The Academy of Charles Gabriel Gallery
Son of a French tailor, Pierre Auguste Renoir was born on February 25, 1841 in Limoges, France and became famous for his paintings of the female body. His started off as a commercial artist, copying Velázquez paintings onto porcelain. Renoir's earlier original artwork was highly influenced by Eugene Delacroix and Claude Monet, whom he often worked with. He became close friends with Monet and often painted with him in the open air. However, financial insecurity forced him to continue with the popular realist style. Paintings that he sent to the Salon, the most coveted art exhibit in Paris, were all traditional. Renoir gained recognition as an impressionist in 1874, at the first impressionist exhibition, however the show failed to sell. His reputation was not fully established until 1883 when a solo exhibition was held at the Durand-Ruel Gallery in Paris. By then, he was commissioning portraits for a handsome salary. With this new found fame, he declined to exhibit with the impressionists in 1884, and the Impressionist group dispersed as the other artists went on to pursue individual exhibits.

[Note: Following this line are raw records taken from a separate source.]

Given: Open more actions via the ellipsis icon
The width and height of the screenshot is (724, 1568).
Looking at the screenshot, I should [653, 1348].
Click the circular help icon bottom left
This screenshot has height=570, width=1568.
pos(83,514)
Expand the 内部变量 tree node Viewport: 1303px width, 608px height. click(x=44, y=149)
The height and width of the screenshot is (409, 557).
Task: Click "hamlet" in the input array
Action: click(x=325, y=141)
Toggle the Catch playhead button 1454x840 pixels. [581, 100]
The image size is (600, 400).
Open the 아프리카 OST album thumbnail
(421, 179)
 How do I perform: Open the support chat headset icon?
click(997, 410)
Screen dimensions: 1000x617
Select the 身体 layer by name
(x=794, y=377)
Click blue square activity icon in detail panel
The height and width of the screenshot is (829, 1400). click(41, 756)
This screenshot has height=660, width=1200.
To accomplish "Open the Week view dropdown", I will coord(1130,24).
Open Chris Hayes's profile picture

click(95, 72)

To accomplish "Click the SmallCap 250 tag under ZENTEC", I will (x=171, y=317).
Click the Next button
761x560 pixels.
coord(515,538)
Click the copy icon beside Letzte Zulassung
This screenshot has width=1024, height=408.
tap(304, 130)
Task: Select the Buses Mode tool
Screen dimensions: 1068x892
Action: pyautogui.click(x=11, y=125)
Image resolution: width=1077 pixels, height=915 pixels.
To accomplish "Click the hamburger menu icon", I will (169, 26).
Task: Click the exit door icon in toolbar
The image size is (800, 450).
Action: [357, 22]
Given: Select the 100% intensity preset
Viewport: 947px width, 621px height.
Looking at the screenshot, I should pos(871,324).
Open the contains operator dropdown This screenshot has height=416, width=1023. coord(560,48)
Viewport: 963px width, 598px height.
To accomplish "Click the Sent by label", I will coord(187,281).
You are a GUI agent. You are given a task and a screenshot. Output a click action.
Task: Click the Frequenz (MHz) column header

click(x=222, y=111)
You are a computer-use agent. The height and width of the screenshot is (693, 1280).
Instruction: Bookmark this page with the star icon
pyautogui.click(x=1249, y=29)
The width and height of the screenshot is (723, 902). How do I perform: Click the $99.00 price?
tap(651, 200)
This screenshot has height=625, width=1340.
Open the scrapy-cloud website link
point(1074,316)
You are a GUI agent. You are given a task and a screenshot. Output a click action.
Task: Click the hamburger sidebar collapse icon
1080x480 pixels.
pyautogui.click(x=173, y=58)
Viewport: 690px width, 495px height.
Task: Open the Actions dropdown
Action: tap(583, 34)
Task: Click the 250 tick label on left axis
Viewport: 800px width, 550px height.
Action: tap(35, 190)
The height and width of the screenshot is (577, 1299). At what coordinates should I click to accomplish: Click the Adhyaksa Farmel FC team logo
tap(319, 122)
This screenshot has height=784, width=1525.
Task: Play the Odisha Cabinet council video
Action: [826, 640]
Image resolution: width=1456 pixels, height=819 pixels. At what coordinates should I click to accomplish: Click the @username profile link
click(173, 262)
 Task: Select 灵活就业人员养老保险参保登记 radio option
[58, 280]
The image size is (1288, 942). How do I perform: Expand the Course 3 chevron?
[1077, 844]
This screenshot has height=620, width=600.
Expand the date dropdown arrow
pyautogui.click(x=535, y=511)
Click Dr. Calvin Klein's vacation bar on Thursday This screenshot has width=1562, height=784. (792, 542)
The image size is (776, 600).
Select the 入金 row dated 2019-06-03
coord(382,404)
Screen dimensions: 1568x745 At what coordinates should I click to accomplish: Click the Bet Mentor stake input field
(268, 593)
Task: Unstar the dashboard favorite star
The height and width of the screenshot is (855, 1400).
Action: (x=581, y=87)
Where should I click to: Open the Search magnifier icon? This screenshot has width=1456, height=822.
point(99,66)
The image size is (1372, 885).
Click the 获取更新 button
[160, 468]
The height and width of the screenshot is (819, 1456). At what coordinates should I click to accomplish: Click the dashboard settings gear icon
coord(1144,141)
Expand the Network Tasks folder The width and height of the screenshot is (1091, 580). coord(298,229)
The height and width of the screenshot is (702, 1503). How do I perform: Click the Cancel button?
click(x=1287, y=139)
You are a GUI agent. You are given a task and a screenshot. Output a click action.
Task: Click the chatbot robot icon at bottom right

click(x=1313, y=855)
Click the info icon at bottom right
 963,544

He married Aline Chargot 1891, and his wife became a subject of many of his paintings. His later work showed a lesser sense of impressionism for it seemed that he was growing out of it. For the last 20 years of his life, he was unable to paint freely because his fingers were crippled by arthritis. He still manages to produce a number of paints by strapping a brush to his arm but most of the art that he did produce were actually sculptures. He died in Cagnes-sur-Mer, a small village in southern France on December 3, 1919.
Renoir is known for his ability to define skin tones and is well known for his portrayal of females and feminine grace. Much of his artwork revolves around a carefree world, his artwork is without sadness. The style of his artwork went through a number of changes. He first began with an experimental style, his paintings contained a purely Impressionist ideal, and the images eventually became more solid. His later work contained a lot of soft brushwork, associated mainly with his paints of female nudes. His colors grew more intense, while the technique became less impressionistic.